**To do:** Below is a set of records; restate each one word for word.

**Raw data:**
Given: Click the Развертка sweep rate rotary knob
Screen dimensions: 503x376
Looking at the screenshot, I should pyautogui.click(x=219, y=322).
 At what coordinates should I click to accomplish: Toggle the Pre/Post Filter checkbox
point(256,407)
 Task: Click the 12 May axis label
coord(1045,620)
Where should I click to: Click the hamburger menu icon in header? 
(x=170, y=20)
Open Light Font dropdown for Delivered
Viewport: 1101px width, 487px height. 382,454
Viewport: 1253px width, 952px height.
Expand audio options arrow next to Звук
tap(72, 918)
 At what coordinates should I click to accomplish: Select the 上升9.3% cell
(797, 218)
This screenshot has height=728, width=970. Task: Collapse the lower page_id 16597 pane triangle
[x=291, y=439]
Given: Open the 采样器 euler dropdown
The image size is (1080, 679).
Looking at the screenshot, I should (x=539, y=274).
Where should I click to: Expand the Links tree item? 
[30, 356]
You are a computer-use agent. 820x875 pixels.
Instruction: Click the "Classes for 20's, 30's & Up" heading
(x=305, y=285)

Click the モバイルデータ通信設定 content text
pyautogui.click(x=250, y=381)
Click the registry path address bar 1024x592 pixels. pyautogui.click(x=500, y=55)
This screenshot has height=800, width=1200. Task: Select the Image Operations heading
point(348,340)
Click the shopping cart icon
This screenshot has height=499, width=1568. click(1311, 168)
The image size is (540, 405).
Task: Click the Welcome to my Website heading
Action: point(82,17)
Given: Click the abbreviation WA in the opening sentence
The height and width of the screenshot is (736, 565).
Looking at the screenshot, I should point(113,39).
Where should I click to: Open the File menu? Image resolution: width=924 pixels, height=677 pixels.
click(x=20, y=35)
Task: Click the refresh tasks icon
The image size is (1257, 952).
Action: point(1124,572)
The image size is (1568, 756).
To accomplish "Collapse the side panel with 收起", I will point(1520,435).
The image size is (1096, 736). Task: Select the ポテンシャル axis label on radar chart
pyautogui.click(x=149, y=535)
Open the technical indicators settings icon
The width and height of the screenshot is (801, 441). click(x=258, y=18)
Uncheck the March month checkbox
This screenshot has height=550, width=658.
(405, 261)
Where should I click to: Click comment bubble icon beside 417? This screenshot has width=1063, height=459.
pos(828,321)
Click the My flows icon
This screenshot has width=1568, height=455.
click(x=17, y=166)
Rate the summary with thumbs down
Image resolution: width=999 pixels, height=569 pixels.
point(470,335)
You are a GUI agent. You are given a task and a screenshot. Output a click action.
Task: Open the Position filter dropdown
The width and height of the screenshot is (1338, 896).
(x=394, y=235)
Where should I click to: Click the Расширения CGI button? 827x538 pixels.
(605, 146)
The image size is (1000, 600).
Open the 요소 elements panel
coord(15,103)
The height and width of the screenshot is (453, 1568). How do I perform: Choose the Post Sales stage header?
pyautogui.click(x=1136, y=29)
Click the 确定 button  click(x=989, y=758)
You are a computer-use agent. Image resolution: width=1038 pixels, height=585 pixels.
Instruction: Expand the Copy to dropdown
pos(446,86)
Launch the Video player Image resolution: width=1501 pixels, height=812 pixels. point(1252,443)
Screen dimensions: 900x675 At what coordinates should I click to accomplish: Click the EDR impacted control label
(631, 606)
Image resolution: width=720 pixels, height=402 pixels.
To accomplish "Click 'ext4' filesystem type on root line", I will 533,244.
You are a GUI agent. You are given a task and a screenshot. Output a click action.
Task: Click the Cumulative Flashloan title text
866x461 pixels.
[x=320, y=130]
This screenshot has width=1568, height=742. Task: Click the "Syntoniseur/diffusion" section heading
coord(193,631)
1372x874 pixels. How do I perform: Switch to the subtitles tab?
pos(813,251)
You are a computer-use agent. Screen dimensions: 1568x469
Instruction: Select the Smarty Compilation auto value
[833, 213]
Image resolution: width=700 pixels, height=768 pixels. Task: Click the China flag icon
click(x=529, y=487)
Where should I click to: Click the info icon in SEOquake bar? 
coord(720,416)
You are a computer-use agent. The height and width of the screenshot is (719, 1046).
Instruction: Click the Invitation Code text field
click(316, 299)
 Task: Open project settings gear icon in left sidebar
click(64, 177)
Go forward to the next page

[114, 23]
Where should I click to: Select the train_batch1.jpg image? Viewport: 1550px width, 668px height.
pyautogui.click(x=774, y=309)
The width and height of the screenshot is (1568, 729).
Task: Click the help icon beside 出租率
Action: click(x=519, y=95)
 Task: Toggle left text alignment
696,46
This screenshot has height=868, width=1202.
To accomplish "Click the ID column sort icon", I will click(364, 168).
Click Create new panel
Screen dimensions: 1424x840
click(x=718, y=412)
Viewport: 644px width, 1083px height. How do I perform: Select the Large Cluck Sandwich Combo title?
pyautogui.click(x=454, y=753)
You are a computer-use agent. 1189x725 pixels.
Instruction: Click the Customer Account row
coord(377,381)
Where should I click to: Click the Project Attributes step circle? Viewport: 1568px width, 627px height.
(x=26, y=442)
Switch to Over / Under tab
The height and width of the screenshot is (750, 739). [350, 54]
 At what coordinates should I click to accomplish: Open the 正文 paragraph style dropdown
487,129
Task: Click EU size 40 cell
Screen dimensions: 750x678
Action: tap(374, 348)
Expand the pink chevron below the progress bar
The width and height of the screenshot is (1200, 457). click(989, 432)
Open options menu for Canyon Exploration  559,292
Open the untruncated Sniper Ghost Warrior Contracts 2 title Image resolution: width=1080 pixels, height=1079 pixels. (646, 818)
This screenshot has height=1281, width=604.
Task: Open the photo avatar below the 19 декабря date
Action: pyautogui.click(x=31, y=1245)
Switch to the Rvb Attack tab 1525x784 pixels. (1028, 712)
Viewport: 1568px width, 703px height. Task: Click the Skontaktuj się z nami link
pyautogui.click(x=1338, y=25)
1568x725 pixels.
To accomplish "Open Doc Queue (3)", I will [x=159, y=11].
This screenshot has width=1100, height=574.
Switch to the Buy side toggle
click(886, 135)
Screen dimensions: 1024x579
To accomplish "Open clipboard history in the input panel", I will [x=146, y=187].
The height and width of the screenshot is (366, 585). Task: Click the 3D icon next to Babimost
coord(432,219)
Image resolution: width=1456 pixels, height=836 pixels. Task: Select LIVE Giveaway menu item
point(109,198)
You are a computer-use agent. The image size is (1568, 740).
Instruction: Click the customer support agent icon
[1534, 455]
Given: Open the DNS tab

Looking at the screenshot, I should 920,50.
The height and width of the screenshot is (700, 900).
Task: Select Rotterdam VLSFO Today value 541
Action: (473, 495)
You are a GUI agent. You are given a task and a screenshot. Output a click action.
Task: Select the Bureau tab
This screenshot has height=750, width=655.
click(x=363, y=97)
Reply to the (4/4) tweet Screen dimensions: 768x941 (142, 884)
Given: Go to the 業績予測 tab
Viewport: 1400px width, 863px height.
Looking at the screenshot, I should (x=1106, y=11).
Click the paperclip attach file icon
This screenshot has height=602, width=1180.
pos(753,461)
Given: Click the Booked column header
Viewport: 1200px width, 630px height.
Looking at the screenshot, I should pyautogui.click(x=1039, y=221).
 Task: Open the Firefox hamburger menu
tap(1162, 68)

**Result of the task:**
Given: Click the Развертка sweep rate rotary knob
Screen dimensions: 503x376
Looking at the screenshot, I should pyautogui.click(x=219, y=322).
 At what coordinates should I click to accomplish: Toggle the Pre/Post Filter checkbox
point(256,407)
 Task: Click the 12 May axis label
coord(1045,620)
Where should I click to: Click the hamburger menu icon in header? 
(x=170, y=20)
Open Light Font dropdown for Delivered
Viewport: 1101px width, 487px height. 382,454
Viewport: 1253px width, 952px height.
Expand audio options arrow next to Звук
tap(72, 918)
 At what coordinates should I click to accomplish: Select the 上升9.3% cell
(797, 218)
This screenshot has height=728, width=970. Task: Collapse the lower page_id 16597 pane triangle
[x=291, y=439]
Given: Open the 采样器 euler dropdown
The image size is (1080, 679).
Looking at the screenshot, I should (x=539, y=274).
Where should I click to: Expand the Links tree item? 
[30, 356]
You are a computer-use agent. 820x875 pixels.
Instruction: Click the "Classes for 20's, 30's & Up" heading
(x=305, y=285)

Click the モバイルデータ通信設定 content text
pyautogui.click(x=250, y=381)
Click the registry path address bar 1024x592 pixels. pyautogui.click(x=500, y=55)
This screenshot has height=800, width=1200. Task: Select the Image Operations heading
point(348,340)
Click the shopping cart icon
This screenshot has height=499, width=1568. click(1311, 168)
The image size is (540, 405).
Task: Click the Welcome to my Website heading
Action: point(82,17)
Given: Click the abbreviation WA in the opening sentence
The height and width of the screenshot is (736, 565).
Looking at the screenshot, I should point(113,39).
Where should I click to: Open the File menu? Image resolution: width=924 pixels, height=677 pixels.
click(x=20, y=35)
Task: Click the refresh tasks icon
The image size is (1257, 952).
Action: point(1124,572)
The image size is (1568, 756).
To accomplish "Collapse the side panel with 收起", I will point(1520,435).
The image size is (1096, 736). Task: Select the ポテンシャル axis label on radar chart
pyautogui.click(x=149, y=535)
Open the technical indicators settings icon
The width and height of the screenshot is (801, 441). click(x=258, y=18)
Uncheck the March month checkbox
This screenshot has height=550, width=658.
(405, 261)
Where should I click to: Click comment bubble icon beside 417? This screenshot has width=1063, height=459.
pos(828,321)
Click the My flows icon
This screenshot has width=1568, height=455.
click(x=17, y=166)
Rate the summary with thumbs down
Image resolution: width=999 pixels, height=569 pixels.
point(470,335)
You are a GUI agent. You are given a task and a screenshot. Output a click action.
Task: Open the Position filter dropdown
The width and height of the screenshot is (1338, 896).
(x=394, y=235)
Where should I click to: Click the Расширения CGI button? 827x538 pixels.
(605, 146)
The image size is (1000, 600).
Open the 요소 elements panel
coord(15,103)
The height and width of the screenshot is (453, 1568). How do I perform: Choose the Post Sales stage header?
pyautogui.click(x=1136, y=29)
Click the 确定 button  click(x=989, y=758)
You are a computer-use agent. Image resolution: width=1038 pixels, height=585 pixels.
Instruction: Expand the Copy to dropdown
pos(446,86)
Launch the Video player Image resolution: width=1501 pixels, height=812 pixels. point(1252,443)
Screen dimensions: 900x675 At what coordinates should I click to accomplish: Click the EDR impacted control label
(631, 606)
Image resolution: width=720 pixels, height=402 pixels.
To accomplish "Click 'ext4' filesystem type on root line", I will 533,244.
You are a GUI agent. You are given a task and a screenshot. Output a click action.
Task: Click the Cumulative Flashloan title text
866x461 pixels.
[x=320, y=130]
This screenshot has width=1568, height=742. Task: Click the "Syntoniseur/diffusion" section heading
coord(193,631)
1372x874 pixels. How do I perform: Switch to the subtitles tab?
pos(813,251)
You are a computer-use agent. Screen dimensions: 1568x469
Instruction: Select the Smarty Compilation auto value
[833, 213]
Image resolution: width=700 pixels, height=768 pixels. Task: Click the China flag icon
click(x=529, y=487)
Where should I click to: Click the info icon in SEOquake bar? 
coord(720,416)
You are a computer-use agent. The height and width of the screenshot is (719, 1046).
Instruction: Click the Invitation Code text field
click(316, 299)
 Task: Open project settings gear icon in left sidebar
click(64, 177)
Go forward to the next page

[114, 23]
Where should I click to: Select the train_batch1.jpg image? Viewport: 1550px width, 668px height.
pyautogui.click(x=774, y=309)
The width and height of the screenshot is (1568, 729).
Task: Click the help icon beside 出租率
Action: click(x=519, y=95)
 Task: Toggle left text alignment
696,46
This screenshot has height=868, width=1202.
To accomplish "Click the ID column sort icon", I will click(364, 168).
Click Create new panel
Screen dimensions: 1424x840
click(x=718, y=412)
Viewport: 644px width, 1083px height. How do I perform: Select the Large Cluck Sandwich Combo title?
pyautogui.click(x=454, y=753)
You are a computer-use agent. 1189x725 pixels.
Instruction: Click the Customer Account row
coord(377,381)
Where should I click to: Click the Project Attributes step circle? Viewport: 1568px width, 627px height.
(x=26, y=442)
Switch to Over / Under tab
The height and width of the screenshot is (750, 739). [350, 54]
 At what coordinates should I click to accomplish: Open the 正文 paragraph style dropdown
487,129
Task: Click EU size 40 cell
Screen dimensions: 750x678
Action: tap(374, 348)
Expand the pink chevron below the progress bar
The width and height of the screenshot is (1200, 457). click(989, 432)
Open options menu for Canyon Exploration  559,292
Open the untruncated Sniper Ghost Warrior Contracts 2 title Image resolution: width=1080 pixels, height=1079 pixels. (646, 818)
This screenshot has height=1281, width=604.
Task: Open the photo avatar below the 19 декабря date
Action: pyautogui.click(x=31, y=1245)
Switch to the Rvb Attack tab 1525x784 pixels. (1028, 712)
Viewport: 1568px width, 703px height. Task: Click the Skontaktuj się z nami link
pyautogui.click(x=1338, y=25)
1568x725 pixels.
To accomplish "Open Doc Queue (3)", I will [x=159, y=11].
This screenshot has width=1100, height=574.
Switch to the Buy side toggle
click(886, 135)
Screen dimensions: 1024x579
To accomplish "Open clipboard history in the input panel", I will [x=146, y=187].
The height and width of the screenshot is (366, 585). Task: Click the 3D icon next to Babimost
coord(432,219)
Image resolution: width=1456 pixels, height=836 pixels. Task: Select LIVE Giveaway menu item
point(109,198)
You are a computer-use agent. The image size is (1568, 740).
Instruction: Click the customer support agent icon
[1534, 455]
Given: Open the DNS tab

Looking at the screenshot, I should 920,50.
The height and width of the screenshot is (700, 900).
Task: Select Rotterdam VLSFO Today value 541
Action: (473, 495)
You are a GUI agent. You are given a task and a screenshot. Output a click action.
Task: Select the Bureau tab
This screenshot has height=750, width=655.
click(x=363, y=97)
Reply to the (4/4) tweet Screen dimensions: 768x941 (142, 884)
Given: Go to the 業績予測 tab
Viewport: 1400px width, 863px height.
Looking at the screenshot, I should (x=1106, y=11).
Click the paperclip attach file icon
This screenshot has height=602, width=1180.
pos(753,461)
Given: Click the Booked column header
Viewport: 1200px width, 630px height.
Looking at the screenshot, I should pyautogui.click(x=1039, y=221).
 Task: Open the Firefox hamburger menu
tap(1162, 68)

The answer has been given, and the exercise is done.